Commun Biol. 2025 Aug 18;8(1):1239. doi: 10.1038/s42003-025-08631-6.
ABSTRACT
The placenta is essential for pregnancy, and its dysfunction can harm both mother and fetus. To better understand placental physiology and its disruption in disease, we employ a multiomics approach (transcriptomics, metabolomics, and proteomics) combined with clinical data and histopathology from 321 placentas across conditions: severe fetal growth restriction (FGR), FGR with hypertension (FGR + HDP), severe preeclampsia (PE), and spontaneous preterm delivery (PTD). Cellular deconvolution reveals FGR + HDP placentas have more extravillous trophoblasts than controls (p < 0.0001). After adjusting for fetal sex and gestational age, we build condition-specific interomics networks and detect communities (a.k.a. subnetworks).

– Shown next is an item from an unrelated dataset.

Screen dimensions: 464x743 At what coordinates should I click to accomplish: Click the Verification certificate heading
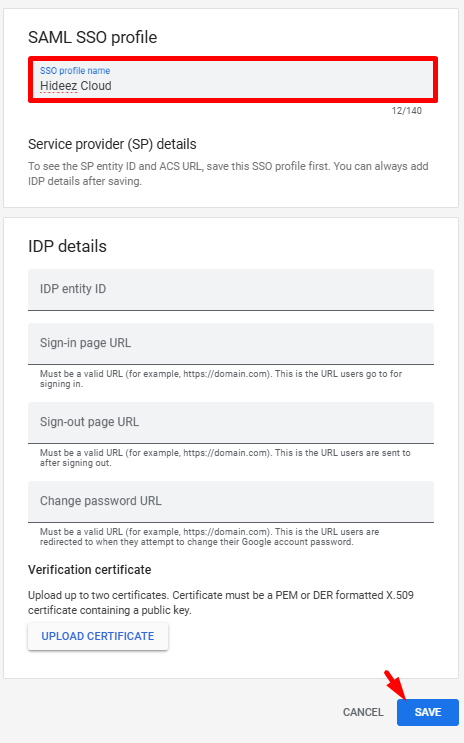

In a control community, miR-365a-3p is the most connected node, whereas in FGR + HDP placentas, it is hypoxia-induced miR-210-3p. From this community, we identify a signature containing mRNAs implicated in placental dysfunction (e.g. FLT1, FSTL3, HTRA4, LEP, and PHYHIP), which distinguishes FGR + HDP placentas from those with other conditions, illustrating the power of interomics in understanding obstetric syndromes.
PMID:40826226 | DOI:10.1038/s42003-025-08631-6